Accompagnati dai vini della Cantina Petrarossa di Novoli della famiglia Guerrieri, oltre agli “gnocculi”, sono stati presentati altri 11 prodotti tipici del Salento, come il primo, inseriti nell’Elenco regionale Pat, approvato il 16 dicembre scorso, e contenente, a livello regionale, 35 nuovi prodotti agroalimentari.
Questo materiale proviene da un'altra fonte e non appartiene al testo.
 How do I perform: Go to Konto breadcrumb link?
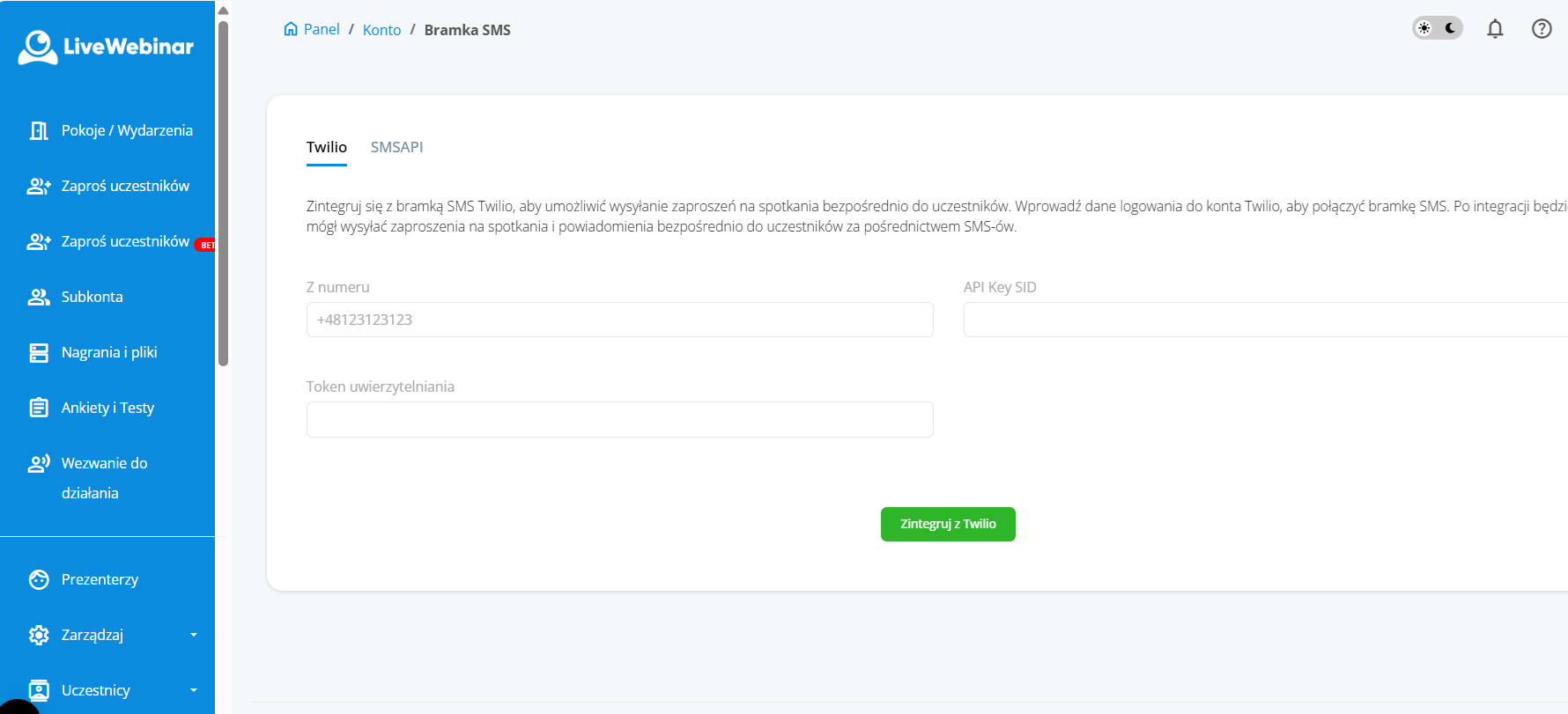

I prodotti, risultato di metodi di lavorazione, conservazione e stagionatura consolidati nel tempo, ed anche per questo, “espressione del patrimonio culturale italiano” espresso dalla Cucina Italiana oggi riconosciuta dall’Unesco, Patrimonio Culturale Immateriale dell’Umanità, sono stati presentati in occasione di una conferenza stampa, il cui obiettivo, è la valorizzazione del patrimonio enogastronomico del territorio dell’antica Terra d’Otranto.


Gli altri prodotti riconosciuti, sono: “Pasta con la ricotta e puddhrascia (pollo) di Salice Salentino; “Cassatina Vegliese” di Veglie; “Passaricchi” (pasta col sugo di baccalà), “Trippa al forno” e “Pitta” (pizza rustica a base di patate) di Copertino; “Sarginiscu” (anguria) e “Pasterelle” di Nardò; “Verdure a menescia” con carne di maiale” e “Pitta rustica” dell’Iiss E. Lanoce di Maglie-Otranto, e per finire, l’ormai iconico “Caffè in ghiaccio alla leccese” della ditta Quarta Caffè di Antonio Quarta, da tempo conosciuto, apprezzato e soprattutto bevuto, ben al di là dei confini regionali.


I prodotti sin qui elencati, si aggiungo alle altre 379 produzioni agroalimentari tradizionali della Puglia, riconosciute dal 2001 ad oggi, ritenute componente primaria del patrimonio culturale e dell’identità del territorio rurale della regione.


All’incontro con i giornalisti erano presenti il sindaco e l’assessore al Turismo e Marketing del Comune di Novoli, Marco De Luca e Federica Pezzuto; il sindaco di Galatina, città candidata a Capitale della Cultura 2028, Fabio Vergine; il presidente della Camera di Commercio Lecce, Mario Vadrucci; il presidente di Confagricoltura Lecce, Maurizio Cezzi; il dirigente dell’Iiss di Maglie-Otranto, Giovanni Casarano; rappresentanti dei Comuni di Lecce, Copertino, Nardò, Salice Salentino, Veglie; il titolare della Cantine Leone de Castris di Salice Salentino, Piernicola Leone de Castris, ed i già citati Antonio Quarta e David Montefrancesco.